For reasons discussed in my earlier posts, I am skeptical that the plaintiff-states can prevail on this or any other theory of “coercion.”  In a practical sense, however, the more important consideration is the states’ and their lawyers’ devastating critique of Medicaid’s ruinous political economy. That critique will stand, and hopefully gain currency, regardless of the outcome of the litigation: Medicaid is going bust one way or the other. But the plaintiffs’ brief has a further, hugely important merit.

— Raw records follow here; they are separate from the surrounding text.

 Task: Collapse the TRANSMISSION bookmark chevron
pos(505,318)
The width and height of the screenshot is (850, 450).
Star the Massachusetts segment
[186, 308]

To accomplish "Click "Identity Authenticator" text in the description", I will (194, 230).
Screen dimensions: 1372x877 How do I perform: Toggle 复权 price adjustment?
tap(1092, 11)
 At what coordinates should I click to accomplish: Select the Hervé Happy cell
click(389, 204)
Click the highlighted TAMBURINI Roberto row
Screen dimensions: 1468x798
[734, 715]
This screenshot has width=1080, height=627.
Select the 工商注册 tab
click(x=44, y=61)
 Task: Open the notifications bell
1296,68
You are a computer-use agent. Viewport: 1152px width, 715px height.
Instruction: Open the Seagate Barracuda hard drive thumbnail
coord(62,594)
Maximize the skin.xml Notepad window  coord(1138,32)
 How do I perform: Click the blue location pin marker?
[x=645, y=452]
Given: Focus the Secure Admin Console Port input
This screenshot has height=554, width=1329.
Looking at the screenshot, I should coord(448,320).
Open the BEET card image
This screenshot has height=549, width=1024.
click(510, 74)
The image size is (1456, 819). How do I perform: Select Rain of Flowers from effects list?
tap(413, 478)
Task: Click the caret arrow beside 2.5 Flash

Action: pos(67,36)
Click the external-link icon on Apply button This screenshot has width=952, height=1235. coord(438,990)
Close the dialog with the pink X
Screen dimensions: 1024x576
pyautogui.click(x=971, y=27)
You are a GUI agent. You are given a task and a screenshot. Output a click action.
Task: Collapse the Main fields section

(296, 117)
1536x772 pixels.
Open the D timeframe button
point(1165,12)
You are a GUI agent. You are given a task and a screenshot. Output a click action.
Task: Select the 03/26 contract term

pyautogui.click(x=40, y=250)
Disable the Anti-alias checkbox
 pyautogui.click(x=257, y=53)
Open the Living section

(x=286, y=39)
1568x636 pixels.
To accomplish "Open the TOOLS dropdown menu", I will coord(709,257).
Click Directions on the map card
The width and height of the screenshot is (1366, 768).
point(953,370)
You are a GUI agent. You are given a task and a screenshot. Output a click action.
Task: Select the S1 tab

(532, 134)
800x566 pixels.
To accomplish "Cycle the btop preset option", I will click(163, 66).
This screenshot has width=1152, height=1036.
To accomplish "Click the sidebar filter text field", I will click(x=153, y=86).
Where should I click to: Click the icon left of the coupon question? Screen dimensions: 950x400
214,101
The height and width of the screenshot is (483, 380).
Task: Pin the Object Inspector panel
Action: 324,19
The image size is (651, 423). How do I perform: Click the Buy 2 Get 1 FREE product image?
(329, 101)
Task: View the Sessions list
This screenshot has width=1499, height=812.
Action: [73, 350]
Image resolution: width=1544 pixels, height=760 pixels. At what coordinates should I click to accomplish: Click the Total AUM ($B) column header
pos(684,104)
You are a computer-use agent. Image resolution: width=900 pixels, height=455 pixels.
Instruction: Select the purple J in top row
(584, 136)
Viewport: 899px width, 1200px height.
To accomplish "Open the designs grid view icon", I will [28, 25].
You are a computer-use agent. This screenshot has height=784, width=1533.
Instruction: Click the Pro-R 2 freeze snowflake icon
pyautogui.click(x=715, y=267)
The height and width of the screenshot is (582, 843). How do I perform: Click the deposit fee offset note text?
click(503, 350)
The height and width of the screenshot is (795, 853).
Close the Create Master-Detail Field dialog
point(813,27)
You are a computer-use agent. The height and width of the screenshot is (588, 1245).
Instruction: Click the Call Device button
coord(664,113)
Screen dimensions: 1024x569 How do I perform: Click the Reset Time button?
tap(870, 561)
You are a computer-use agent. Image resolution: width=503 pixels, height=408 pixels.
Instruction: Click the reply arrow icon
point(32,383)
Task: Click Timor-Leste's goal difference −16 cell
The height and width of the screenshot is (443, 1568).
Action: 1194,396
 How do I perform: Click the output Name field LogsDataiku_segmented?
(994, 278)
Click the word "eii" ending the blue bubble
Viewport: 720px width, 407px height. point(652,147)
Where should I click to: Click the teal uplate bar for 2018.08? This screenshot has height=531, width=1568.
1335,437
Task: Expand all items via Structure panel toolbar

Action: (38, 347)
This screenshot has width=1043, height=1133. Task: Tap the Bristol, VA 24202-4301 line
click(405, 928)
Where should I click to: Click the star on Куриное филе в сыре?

The coalition of plaintiff-states comprises most of the South; Great Plains and Mountain States; and some Great Lakes States (Wisconsin, Indiana, Ohio), along with Pennsylvania and Maine. All those states have consistently attempted to practice fiscal discipline or (like Ohio) recently come to their senses. The pro-Obamacare coalition, on the other hand, is composed of the nation’s leading deadbeats (California, New York, Illinois) and an assortment of Medicaid queens: Oregon, Vermont, Massachusetts, Connecticut, Delaware, Maryland, New Mexico, Hawaii.  And that is the federalism problem at the heart of the Medicaid litigation. The question isn’t about a “balance” between the imperious feds and the virtuous states. It is whether the most irresponsible, spendthrift states can drag the rest from one Medicaid expansion cycle into the next, yet-more ruinous round.

Paul Clement’s briefs suggest the point. But he cannot push too hard on it; he has to argue in the context of a federalism jurisprudence that, in its obsession over the feds’ relation to the “states as states,” is oblivious to the constitutional dimension of conflicts among them. That consideration, however, should loom very prominent in a sure-to-come post-litigation debate over Medicaid’s future. More on that subject tomorrow.